The first time something significant happens in our lives, it earns a special place in our memory archive. One of those moments for me was completing a series of counselling sessions as a typically confused university learner over fifty years ago.

As the final session ended, the counsellor said something that became one of the most profound messages I have ever heard. He said:

"Johan, you and I are essentially the same. Whatever you want, I likely want too. And whatever you don’t want, I probably don’t want either. Emotionally, we are essentially the same."

With that farewell, we parted ways. Initially, I rejected the comment. Racially, in terms of age, intellect, and almost every other aspect, we seemed highly dissimilar. But the words lingered. I pondered his comment over the years, and after about a decade, it became one of my foundational wellness principles.
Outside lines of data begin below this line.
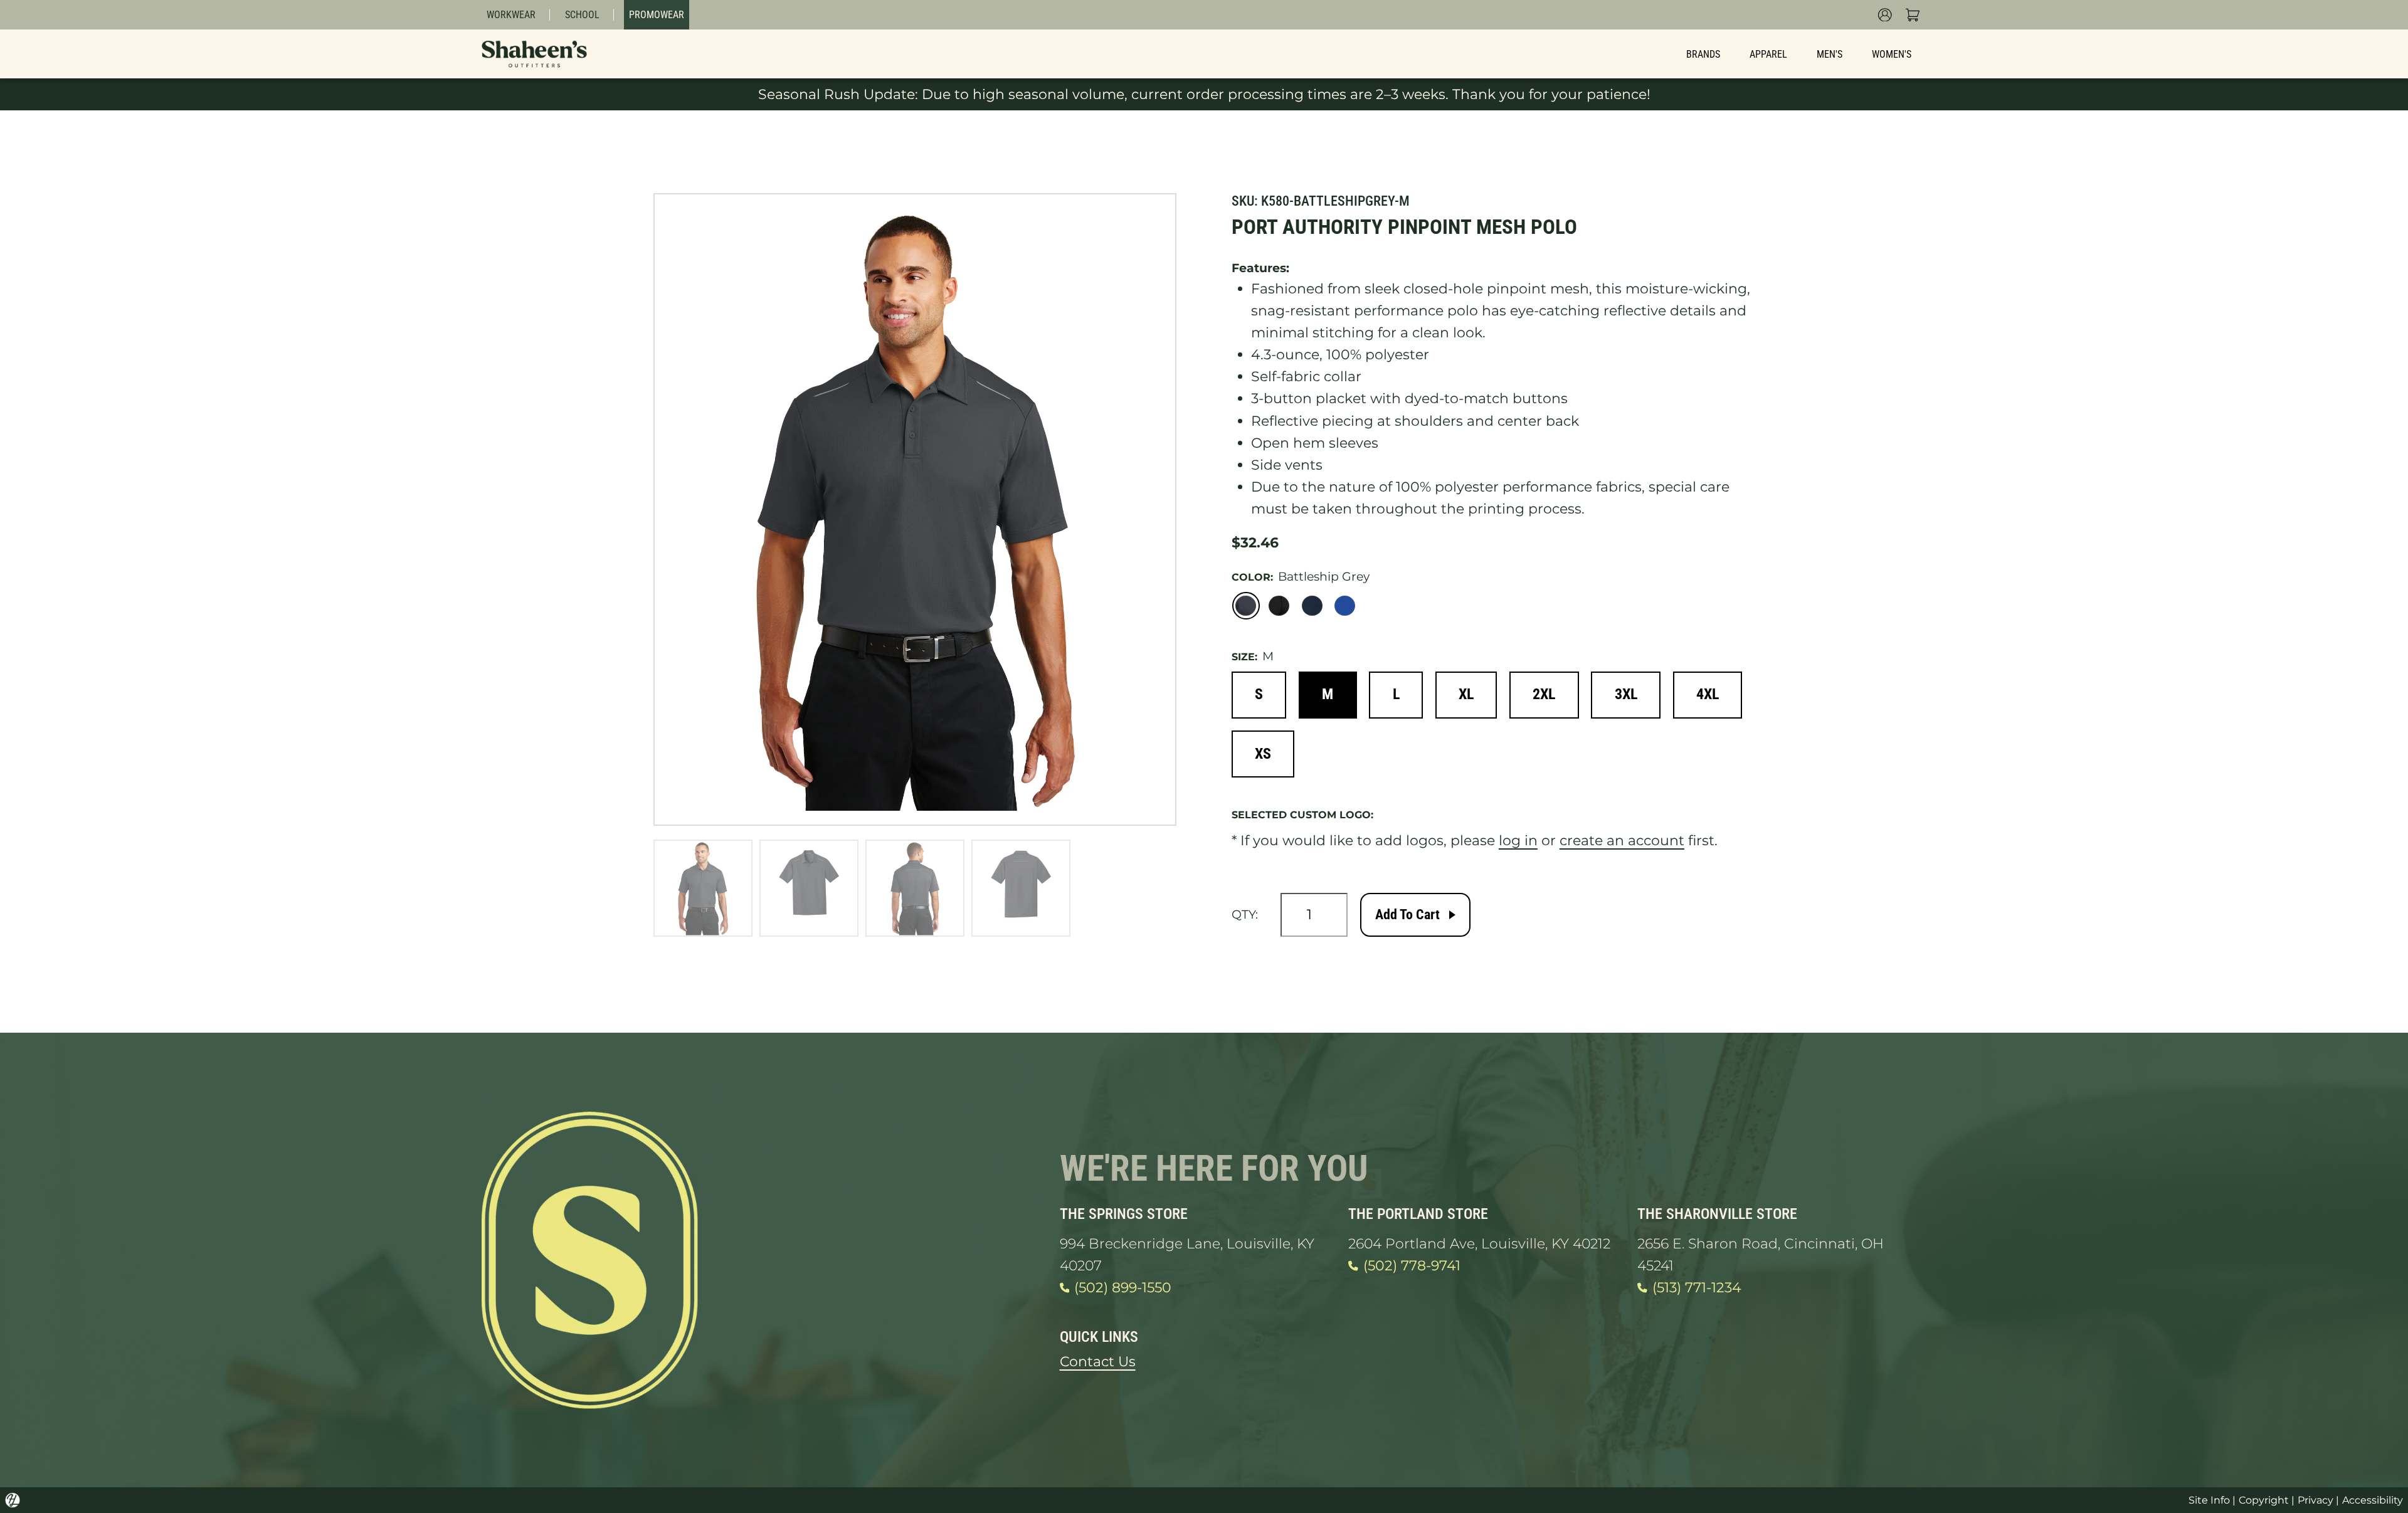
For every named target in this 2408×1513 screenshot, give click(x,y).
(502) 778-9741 (1411, 1265)
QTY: (1245, 914)
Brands (1703, 54)
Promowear (656, 15)
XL (1466, 694)
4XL (1707, 694)
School (582, 15)
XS (1263, 753)
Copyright (2264, 1500)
With few exceptions, everyone has extremely similar emotional needs and aspirations. Outwardly, we may be very different, but inwardly, we are almost carbon copies of one another. How we express and pursue these emotional needs may vary, but we are largely coming from the same place, seeking similar outcomes.

Acknowledging and accepting our shared emotional core is empowering—especially when it comes to doing something constructive or nurturing joyful aspirations. You see something beautiful, or someone in need of a helping hand. You feel a moment of joy, a desire for understanding, or a wave of loneliness or enthusiasm—well, that stranger next to you, or even a friend, can often recognise and share that emotion. Most people will respond without judgement.
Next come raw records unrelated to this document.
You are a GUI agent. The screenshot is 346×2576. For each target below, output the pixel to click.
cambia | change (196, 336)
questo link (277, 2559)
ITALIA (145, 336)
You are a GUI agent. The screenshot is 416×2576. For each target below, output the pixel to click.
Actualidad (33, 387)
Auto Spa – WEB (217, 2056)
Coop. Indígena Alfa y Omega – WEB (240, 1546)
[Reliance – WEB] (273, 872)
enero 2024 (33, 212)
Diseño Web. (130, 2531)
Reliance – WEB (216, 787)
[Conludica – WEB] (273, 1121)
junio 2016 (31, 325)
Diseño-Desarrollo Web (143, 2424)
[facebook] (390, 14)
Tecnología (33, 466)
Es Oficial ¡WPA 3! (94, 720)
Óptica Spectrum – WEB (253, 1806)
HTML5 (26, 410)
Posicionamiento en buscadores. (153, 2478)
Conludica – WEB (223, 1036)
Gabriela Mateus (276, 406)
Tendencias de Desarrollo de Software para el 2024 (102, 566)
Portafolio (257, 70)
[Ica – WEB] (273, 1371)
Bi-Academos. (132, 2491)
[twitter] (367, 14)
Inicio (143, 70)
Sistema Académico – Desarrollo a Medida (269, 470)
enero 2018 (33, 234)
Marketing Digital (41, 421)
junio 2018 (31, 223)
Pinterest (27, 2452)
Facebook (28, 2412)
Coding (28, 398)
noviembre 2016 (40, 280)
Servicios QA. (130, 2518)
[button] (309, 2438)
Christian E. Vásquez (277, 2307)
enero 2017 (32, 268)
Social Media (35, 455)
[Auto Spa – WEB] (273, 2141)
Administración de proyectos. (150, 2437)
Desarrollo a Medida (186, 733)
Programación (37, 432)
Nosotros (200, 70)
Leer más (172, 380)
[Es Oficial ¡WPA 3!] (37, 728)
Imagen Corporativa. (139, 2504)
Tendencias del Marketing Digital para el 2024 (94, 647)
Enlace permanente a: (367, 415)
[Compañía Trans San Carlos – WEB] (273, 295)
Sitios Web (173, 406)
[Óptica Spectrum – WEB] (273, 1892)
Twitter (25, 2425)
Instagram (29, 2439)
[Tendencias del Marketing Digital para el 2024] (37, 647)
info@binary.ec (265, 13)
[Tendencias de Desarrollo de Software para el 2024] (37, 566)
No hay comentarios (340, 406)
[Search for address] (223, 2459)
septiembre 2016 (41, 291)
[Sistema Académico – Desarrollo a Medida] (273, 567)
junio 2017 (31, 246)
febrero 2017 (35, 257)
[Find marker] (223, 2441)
And yet, what do we do? We keep our emotions hidden, assuming others won’t understand. Too much of our wellness is privatised, silenced, hidden, or denied. What a shame!

Yes, each of us is unique and special. But that individuality shouldn’t stop us from celebrating and sharing our positive commonality and inner richness. Accepting that we are deeply similar—and hardwired to be cautious but also non-judgemental—suggests that risking kindness, openness, and emotional honesty is unlikely to backfire.

In all the years since, I can remember only a few instances when my openness was resented or had negative consequences. But the number of wonderful moments it created is too great to count.

Please, experiment with, celebrate, and share our positive commonality. It can brighten someone’s day—and yours too.